Unfortunately, two storylines have kind of fallen flat for me, one mildly and one in a big way. The little problem is the sudden focus on a local adult film business, which, while fascinating in a weird way, has been mostly played for laughs, and it’s here that SOA loses some of its edge and sometimes feels like a Nip/Tuck deleted scene. Tom Arnold’s appearance as a rival porn producer didn’t help.

But the biggest problem in s2 so far is happening now that main character Jax (Charlie Hunnam) and the aforementioned Tara (the omnipresent Maggie Siff) are finally a couple. Whatever chemistry they had in s1, as they each struggled with their own personal problems (he his dying baby and his meth-addicted estranged wife, she her being followed across state lines by a rogue FBI agent), has all but dissipated, and it seems that their power existed mostly in the will-they-or-won’t-they. Now she’s just another biker bimbo, and while I appreciate that her brains are getting in the way of some of Samcro’s business, her character’s IQ seems to have dropped 50 points almost overnight. Their love scenes play like the animal crackers sequence from Armageddon, and it’s just not working. It’s a waste of two good characters.

Someone get these people some animal crackers and lame dialogue.

Someone get these people some animal crackers and lame dialogue.

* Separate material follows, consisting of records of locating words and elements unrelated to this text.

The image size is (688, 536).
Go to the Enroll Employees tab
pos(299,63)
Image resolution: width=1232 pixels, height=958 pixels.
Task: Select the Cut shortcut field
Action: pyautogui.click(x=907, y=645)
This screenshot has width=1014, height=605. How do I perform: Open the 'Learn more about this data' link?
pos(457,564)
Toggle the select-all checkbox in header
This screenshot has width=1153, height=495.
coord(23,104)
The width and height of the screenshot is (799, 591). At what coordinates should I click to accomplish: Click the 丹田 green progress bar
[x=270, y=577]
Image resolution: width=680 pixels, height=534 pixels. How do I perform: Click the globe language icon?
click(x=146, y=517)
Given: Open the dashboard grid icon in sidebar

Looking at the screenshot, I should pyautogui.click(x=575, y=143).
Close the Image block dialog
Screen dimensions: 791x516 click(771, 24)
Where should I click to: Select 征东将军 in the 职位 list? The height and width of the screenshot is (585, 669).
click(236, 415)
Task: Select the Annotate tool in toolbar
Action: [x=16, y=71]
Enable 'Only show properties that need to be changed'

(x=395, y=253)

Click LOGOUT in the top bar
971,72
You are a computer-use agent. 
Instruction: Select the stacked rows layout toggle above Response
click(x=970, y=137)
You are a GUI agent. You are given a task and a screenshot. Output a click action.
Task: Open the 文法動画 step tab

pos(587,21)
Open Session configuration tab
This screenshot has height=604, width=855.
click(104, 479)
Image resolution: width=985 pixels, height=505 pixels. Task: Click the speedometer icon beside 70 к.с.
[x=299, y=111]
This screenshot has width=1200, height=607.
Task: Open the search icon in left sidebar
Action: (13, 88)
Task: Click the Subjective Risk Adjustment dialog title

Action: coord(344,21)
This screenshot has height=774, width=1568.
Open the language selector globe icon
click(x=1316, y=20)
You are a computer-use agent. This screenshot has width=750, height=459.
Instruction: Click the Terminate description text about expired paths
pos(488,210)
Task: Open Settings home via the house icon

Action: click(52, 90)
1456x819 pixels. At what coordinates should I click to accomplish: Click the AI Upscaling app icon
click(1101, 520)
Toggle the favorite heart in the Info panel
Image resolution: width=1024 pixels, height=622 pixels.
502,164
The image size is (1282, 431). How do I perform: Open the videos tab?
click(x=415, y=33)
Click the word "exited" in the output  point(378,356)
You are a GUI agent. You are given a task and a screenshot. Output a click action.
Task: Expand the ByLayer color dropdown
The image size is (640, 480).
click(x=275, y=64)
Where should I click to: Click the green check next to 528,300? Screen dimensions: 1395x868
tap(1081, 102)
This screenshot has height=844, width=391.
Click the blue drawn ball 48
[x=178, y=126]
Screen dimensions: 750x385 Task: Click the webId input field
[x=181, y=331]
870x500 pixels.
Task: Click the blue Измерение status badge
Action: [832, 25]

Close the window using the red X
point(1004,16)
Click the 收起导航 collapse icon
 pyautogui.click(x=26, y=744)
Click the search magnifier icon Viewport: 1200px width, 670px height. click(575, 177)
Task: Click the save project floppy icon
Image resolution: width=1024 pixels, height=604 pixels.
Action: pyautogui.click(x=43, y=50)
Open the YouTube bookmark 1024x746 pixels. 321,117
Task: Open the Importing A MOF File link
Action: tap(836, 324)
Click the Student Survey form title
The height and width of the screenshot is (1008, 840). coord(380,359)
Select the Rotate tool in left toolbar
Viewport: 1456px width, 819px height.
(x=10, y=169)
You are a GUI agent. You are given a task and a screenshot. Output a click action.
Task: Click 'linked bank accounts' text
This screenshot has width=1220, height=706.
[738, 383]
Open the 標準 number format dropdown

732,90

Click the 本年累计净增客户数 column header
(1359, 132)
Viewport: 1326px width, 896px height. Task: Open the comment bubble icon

SOA works best, I think, when it focuses on the ensemble, and so far s2 has not disappointed. Opie (Ryan Hurst) is a maniac on a death wish ever since his wife was accidentally gunned down in a botched assassination attempt due to FBI interference (s1’s best storyline by a mile), and what was a side character at the beginning of s1 has become one of the show’s most dangerous bits of energy. Taylor Sheridan’s Deputy Hale is finally coming into his own as a man who realizes that he may have to follow the tradition of helping Samcro in order to keep Charming virtually crime-free, and him standing up to the separatists has him close to crossing legal lines. And this week’s focus on Tig (Kim Coates) being captured by bounty hunters due to an outstanding warrant in Oregon was deviously clever in its Wild Bunch mentality. And all this plays against the power struggle between Jax (son of Samcro’s now-dead co-founder) and his sinister stepfather Clay, which so far has not gotten stale one iota. Their scenes together are charged with massive amounts of tenseness, and in the final moments of this week’s episode, it went one step further.

SOA is a deceptively intelligent and old school yarn with modern violent flair and some of the most shocking scenes currently on my television screen. I hope people won’t judge a book by its cover, saying that this is just some macho bullshit, and really allow themselves to dig into the moral depths of this NorCal treat.